• Assignment
Among the lines of the records, count those containing the word "Acesso", then give the number alone.

Segment Start: Provided records

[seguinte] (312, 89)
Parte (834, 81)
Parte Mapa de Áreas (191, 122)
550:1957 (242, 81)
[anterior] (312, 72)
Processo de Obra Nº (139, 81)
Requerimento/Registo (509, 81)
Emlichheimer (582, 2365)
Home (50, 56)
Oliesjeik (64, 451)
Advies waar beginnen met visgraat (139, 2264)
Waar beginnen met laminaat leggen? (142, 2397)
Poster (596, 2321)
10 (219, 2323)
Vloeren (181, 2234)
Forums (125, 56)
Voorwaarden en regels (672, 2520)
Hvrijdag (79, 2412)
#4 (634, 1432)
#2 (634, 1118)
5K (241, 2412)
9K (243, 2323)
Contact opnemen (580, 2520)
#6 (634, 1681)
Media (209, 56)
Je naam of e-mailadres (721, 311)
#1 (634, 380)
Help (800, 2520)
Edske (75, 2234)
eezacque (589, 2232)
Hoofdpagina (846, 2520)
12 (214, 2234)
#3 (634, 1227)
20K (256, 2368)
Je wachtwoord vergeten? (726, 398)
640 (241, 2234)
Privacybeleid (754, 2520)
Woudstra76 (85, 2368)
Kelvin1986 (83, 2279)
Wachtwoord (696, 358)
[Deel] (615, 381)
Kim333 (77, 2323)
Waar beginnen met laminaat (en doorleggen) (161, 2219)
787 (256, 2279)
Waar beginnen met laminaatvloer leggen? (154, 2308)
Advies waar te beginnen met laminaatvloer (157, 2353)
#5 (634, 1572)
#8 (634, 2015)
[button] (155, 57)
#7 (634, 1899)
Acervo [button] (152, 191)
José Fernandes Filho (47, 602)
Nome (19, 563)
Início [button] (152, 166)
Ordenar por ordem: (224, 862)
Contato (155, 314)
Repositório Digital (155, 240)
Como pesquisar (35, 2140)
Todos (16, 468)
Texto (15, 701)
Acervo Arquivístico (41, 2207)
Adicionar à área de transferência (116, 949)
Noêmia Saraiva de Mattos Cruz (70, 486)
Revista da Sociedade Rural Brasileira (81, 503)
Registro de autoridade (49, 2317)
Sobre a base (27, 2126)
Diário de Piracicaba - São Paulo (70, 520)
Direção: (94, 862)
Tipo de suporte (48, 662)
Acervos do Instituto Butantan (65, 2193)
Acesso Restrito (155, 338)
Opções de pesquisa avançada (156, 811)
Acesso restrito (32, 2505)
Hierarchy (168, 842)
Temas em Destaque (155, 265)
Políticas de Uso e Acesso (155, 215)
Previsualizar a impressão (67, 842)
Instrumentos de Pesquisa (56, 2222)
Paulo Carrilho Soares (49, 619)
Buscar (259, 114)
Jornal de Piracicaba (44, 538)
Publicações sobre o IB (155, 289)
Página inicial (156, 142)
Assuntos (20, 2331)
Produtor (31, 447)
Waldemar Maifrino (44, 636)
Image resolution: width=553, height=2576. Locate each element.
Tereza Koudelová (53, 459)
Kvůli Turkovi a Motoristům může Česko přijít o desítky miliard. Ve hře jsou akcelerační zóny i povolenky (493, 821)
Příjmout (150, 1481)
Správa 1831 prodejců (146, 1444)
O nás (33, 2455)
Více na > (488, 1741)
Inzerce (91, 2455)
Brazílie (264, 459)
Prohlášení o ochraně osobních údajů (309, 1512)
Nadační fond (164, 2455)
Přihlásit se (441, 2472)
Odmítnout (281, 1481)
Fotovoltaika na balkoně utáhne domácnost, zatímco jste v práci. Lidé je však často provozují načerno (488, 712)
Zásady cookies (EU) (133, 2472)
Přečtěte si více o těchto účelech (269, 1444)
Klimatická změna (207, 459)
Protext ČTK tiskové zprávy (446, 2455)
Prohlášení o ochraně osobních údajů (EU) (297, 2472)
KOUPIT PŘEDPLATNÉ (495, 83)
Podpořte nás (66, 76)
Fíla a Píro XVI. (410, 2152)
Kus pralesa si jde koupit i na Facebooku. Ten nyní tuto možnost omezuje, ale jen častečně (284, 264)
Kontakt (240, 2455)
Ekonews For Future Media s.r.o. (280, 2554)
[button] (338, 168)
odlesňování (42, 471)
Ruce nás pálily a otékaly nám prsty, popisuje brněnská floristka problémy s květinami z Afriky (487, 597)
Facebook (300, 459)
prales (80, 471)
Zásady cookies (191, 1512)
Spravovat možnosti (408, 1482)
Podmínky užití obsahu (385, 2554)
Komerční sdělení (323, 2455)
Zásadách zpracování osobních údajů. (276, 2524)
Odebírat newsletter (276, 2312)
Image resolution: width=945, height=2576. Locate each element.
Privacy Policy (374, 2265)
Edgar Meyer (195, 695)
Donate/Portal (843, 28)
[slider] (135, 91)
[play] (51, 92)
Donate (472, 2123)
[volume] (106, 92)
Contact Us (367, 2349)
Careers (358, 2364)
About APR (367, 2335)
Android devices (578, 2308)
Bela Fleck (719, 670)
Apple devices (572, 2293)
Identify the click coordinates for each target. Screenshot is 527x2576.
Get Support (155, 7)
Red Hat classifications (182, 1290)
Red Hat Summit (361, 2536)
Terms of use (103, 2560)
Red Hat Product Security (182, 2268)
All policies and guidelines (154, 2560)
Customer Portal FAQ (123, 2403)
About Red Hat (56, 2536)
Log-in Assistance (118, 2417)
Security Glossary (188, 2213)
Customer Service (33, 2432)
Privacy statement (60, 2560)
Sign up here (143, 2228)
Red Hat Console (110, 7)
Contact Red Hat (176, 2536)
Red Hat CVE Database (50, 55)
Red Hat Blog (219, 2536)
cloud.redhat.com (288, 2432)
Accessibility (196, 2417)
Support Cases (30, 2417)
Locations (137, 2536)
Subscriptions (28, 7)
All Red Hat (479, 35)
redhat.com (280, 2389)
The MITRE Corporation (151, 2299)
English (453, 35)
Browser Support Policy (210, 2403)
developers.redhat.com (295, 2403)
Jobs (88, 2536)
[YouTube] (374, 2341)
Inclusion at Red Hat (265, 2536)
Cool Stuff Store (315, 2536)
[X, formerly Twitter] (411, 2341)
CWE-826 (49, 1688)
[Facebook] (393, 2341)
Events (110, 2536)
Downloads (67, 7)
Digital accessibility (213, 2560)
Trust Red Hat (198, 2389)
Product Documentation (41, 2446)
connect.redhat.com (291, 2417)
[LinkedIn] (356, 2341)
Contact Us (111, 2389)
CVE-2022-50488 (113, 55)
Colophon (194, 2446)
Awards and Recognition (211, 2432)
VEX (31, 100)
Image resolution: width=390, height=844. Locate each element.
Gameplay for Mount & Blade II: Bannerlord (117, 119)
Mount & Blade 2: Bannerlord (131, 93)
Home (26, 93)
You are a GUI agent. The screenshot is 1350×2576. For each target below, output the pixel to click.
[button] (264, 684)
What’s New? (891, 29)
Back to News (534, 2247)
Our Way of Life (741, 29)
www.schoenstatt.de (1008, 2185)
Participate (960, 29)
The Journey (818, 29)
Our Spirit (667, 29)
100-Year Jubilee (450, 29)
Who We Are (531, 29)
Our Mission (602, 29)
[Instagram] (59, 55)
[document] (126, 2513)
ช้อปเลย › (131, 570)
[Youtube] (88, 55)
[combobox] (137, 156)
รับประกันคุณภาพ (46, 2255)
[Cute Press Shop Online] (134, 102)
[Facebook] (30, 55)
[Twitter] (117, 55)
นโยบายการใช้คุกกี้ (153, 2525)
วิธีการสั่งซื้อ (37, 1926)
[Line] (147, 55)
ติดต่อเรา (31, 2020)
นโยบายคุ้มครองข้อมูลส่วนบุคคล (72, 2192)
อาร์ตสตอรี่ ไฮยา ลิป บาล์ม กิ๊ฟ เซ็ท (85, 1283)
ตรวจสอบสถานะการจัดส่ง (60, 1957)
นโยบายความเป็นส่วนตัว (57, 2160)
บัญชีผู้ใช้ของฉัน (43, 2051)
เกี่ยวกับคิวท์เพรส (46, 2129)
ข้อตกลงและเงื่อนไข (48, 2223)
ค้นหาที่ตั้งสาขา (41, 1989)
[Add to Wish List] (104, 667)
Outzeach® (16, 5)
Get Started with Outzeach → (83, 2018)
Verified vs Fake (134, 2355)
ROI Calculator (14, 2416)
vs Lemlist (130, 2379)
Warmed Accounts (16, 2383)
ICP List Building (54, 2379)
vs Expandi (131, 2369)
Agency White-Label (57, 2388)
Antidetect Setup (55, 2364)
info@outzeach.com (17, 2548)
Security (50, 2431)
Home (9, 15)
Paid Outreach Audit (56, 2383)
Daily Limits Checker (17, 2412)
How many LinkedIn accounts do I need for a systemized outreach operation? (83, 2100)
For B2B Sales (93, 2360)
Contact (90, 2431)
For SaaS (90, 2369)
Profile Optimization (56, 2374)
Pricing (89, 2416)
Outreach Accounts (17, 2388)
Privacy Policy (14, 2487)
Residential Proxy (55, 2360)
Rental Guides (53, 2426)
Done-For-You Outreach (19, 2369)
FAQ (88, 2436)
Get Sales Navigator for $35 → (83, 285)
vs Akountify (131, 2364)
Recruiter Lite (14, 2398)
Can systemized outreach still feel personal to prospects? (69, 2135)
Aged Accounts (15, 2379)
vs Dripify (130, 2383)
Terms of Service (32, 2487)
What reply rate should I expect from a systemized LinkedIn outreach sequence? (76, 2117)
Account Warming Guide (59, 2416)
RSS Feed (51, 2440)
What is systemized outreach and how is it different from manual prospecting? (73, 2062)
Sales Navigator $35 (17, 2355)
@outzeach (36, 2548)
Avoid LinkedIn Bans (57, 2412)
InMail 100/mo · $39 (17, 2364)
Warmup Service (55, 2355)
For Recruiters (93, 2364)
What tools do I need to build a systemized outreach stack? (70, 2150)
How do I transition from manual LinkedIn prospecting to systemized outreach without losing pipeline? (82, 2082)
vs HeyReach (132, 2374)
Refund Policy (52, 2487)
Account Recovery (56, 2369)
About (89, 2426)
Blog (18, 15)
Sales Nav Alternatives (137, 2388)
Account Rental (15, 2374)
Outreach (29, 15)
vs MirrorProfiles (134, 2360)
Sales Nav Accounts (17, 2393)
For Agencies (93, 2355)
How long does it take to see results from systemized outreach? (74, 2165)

Segment End: Provided records

• Written answer
3